The typical patient is Caucasian and between 40 to 60 years of age. Women are affected more than men and most cases are bilateral. Patients most commonly present complaining of floaters and decreased vision. Many individuals describe significant difficulty adapting to dark environments and poor color vision. Loss of peripheral visual field may also be described, particularly in more advanced cases. On examination, the most striking feature is the presence of numerous round or oval, depigmented, subretinal lesions located posterior to the equator. The pigmentation of the inner choroid and/or RPE in the lesions is significantly attenuated or even absent often allowing visualization of deep choroidal vessels. The spots are frequently seen near the optic nerve and may radiate into the periphery with a somewhat heavier distribution in the nasal half of the eye. Other common findings include vitritis, retinal vascular leakage, disc edema, and cystoid macular edema.

The early phase of the fluorescein angiogram is usually normal, and the hypopigmented spots seen clinically are often indistinguishable. The later phase angiogram may show some hyperfluorescence over the choroidal lesions. Leakage from the retinal vessels in the macula and periphery is common, and often causes cystoid macular edema. In many patients, fluorescence appears early in the retinal vessels only to rapidly dissipate, a phenomenon termed "quenching".

There is constriction of the peripheral visual field in one third of the cases, and a reduced electrooculogram in over half of eyes tested. The electroretinogram is frequently severely abnormal even if the electrooculogram is normal. A depressed b-wave amplitude with a normal a-wave is typical. Delayed implicit times are common on photopic studies. Some patients will also be found to have abnormalities in dark adaptation even in the absence of symptoms. Color vision is frequently abnormal and correlates with the presence of macular edema.

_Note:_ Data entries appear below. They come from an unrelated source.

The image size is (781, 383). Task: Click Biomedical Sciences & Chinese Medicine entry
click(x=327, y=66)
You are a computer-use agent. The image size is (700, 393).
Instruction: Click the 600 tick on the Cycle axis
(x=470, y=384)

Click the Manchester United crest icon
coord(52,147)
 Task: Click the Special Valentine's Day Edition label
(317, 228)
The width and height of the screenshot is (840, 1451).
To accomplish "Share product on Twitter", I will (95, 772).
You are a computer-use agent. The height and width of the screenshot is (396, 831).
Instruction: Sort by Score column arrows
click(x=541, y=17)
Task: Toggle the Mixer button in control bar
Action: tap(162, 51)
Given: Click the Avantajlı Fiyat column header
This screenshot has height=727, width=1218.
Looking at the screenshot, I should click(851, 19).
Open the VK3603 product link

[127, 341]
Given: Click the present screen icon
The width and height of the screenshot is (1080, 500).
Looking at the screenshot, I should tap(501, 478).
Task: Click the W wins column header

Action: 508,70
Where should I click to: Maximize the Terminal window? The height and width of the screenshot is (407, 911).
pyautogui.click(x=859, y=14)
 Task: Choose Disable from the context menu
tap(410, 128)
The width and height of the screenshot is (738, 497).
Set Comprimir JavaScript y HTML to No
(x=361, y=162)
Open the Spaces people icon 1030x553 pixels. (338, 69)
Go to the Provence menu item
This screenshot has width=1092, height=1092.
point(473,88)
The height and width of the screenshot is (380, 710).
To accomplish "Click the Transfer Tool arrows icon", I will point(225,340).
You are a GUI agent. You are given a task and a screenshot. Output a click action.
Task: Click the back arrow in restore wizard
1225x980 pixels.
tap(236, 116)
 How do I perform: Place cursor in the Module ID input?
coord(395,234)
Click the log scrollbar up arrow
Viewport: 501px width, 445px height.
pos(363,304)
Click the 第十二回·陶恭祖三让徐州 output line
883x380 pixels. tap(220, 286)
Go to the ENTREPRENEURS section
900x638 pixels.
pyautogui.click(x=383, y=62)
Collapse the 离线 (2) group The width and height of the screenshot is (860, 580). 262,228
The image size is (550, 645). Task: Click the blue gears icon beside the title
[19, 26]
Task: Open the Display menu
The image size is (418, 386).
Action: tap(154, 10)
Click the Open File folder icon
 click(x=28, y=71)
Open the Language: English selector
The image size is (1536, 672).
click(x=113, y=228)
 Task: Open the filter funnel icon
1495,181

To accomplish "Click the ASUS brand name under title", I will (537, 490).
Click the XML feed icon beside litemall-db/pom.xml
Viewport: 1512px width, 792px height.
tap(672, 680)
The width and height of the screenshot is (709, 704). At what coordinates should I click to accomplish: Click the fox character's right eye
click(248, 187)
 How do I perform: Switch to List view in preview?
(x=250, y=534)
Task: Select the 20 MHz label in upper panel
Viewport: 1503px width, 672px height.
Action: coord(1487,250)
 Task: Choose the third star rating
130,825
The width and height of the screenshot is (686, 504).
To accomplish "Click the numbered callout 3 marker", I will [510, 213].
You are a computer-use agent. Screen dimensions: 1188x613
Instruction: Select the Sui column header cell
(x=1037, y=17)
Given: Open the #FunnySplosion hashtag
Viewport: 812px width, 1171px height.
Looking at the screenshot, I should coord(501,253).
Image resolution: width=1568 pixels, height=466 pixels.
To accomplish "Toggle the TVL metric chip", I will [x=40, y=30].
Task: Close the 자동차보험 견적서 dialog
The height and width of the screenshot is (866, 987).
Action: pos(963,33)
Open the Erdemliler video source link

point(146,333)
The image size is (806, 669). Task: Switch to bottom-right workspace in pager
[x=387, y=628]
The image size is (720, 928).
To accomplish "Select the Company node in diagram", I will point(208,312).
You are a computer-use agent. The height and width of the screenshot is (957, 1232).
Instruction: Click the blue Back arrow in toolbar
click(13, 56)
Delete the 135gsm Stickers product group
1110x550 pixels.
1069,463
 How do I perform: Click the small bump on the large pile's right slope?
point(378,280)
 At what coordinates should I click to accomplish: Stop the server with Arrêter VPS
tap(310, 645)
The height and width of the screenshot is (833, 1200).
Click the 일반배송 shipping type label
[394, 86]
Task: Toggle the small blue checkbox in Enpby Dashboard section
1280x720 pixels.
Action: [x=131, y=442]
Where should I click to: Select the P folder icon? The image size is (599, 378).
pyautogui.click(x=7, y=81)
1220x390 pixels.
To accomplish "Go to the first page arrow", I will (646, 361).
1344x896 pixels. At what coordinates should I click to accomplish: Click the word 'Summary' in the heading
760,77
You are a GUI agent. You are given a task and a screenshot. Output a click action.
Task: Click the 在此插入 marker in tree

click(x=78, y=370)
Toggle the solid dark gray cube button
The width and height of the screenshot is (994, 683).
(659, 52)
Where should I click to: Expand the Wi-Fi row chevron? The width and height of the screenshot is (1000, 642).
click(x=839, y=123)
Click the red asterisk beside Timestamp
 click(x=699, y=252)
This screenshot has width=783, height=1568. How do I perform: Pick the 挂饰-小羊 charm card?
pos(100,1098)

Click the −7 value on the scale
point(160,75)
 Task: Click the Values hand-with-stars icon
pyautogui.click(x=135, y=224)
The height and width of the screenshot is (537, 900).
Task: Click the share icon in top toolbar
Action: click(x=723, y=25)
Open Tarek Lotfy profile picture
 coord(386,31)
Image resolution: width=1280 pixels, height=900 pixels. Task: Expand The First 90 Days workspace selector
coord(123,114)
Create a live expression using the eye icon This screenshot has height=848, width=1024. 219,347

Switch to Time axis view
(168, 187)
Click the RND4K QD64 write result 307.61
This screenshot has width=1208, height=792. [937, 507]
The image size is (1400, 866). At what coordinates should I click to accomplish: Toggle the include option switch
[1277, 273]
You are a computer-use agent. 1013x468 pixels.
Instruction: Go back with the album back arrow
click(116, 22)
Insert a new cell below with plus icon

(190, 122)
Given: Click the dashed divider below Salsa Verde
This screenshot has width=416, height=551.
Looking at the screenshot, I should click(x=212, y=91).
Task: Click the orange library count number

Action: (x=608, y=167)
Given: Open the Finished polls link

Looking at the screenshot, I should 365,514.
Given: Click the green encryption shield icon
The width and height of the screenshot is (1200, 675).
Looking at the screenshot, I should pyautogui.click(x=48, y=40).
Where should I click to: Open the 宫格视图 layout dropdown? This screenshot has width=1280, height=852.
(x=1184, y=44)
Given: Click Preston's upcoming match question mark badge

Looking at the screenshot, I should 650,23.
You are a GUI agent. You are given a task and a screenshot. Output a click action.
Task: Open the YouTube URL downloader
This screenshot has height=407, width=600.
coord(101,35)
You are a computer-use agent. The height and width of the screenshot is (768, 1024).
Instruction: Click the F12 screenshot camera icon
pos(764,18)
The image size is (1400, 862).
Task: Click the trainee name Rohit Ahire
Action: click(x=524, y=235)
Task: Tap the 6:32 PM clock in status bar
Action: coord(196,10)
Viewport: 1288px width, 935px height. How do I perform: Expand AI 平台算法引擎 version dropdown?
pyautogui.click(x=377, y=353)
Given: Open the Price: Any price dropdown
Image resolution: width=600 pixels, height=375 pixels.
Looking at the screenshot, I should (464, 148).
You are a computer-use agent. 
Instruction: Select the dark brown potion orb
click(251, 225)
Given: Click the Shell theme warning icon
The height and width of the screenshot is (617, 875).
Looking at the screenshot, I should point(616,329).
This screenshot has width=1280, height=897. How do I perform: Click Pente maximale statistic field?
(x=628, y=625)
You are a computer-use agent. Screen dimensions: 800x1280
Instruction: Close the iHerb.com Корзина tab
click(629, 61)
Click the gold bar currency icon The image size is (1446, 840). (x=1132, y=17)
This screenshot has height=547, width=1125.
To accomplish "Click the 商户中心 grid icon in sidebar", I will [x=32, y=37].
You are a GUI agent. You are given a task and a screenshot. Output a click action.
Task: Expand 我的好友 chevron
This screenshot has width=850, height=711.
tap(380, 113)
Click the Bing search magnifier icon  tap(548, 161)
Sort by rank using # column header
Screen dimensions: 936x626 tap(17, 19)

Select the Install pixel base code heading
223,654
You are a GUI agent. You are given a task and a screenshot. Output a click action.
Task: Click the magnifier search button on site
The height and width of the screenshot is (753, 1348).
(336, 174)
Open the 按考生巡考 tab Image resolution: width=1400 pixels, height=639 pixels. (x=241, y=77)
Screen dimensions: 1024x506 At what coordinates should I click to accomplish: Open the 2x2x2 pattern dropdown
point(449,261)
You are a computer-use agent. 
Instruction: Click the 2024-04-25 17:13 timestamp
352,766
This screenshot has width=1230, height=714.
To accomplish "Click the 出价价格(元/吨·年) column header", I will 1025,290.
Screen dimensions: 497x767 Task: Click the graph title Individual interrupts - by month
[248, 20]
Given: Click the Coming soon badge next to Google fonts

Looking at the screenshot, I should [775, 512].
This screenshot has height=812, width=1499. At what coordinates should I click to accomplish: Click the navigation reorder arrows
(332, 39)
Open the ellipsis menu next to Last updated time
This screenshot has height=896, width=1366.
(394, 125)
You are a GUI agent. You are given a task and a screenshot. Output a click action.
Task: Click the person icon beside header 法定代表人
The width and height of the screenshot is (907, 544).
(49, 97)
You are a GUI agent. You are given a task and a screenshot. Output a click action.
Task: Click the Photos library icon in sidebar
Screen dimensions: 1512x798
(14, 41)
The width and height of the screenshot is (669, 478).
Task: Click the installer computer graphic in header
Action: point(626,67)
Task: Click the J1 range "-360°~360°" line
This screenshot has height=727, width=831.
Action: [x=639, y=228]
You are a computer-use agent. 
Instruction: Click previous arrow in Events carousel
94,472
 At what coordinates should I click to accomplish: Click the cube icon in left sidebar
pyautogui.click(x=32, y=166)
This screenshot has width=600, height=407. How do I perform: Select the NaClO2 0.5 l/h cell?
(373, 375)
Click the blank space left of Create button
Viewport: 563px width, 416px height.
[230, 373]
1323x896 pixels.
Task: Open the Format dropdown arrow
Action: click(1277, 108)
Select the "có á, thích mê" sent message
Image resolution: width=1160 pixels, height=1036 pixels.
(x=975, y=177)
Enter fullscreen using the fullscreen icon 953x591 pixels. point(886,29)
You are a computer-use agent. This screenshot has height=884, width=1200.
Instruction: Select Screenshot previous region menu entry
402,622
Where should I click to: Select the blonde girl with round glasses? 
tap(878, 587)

Birdshot retinochoroidopathy is typically a chronic condition with multiple recurrences. Later in the course of the disease the fundus lesions may coalesce leading to widespread depigmentation of the fundus. Chronic loss of vision may occur as a result of resistant macular edema and vitritis.

Steroids are frequently recommended to treat active inflammation in birdshot retinochoroidopathy, especially if CME is present. Unfortunately, most cases prove relatively resistant to treatment, while other cases respond initially to steroids but develop recurrent inflammation upon their discontinuation. Because of the complications associated with long-term use, steroids are most commonly recommended only when visually significant CME or vitritis is present. Periocular steroids may prove particularly helpful for the treatment of cystoid macular edema and avoids unwanted systemic side-effects. The use of cyclosporine in combination with other agents has been reported to result in resolution of macular edema, less vitritis, improved vision, and fewer recurrences. Unfortunately, in spite of therapy, most patients experience visual loss to 20/200 or worse in at least one eye.

The cause of birdshot retinochoroidopathy is unknown. HLA-A29 has been found to be present in up to 95 percent of cases suggesting a strong immunogenetic predisposition to this disease.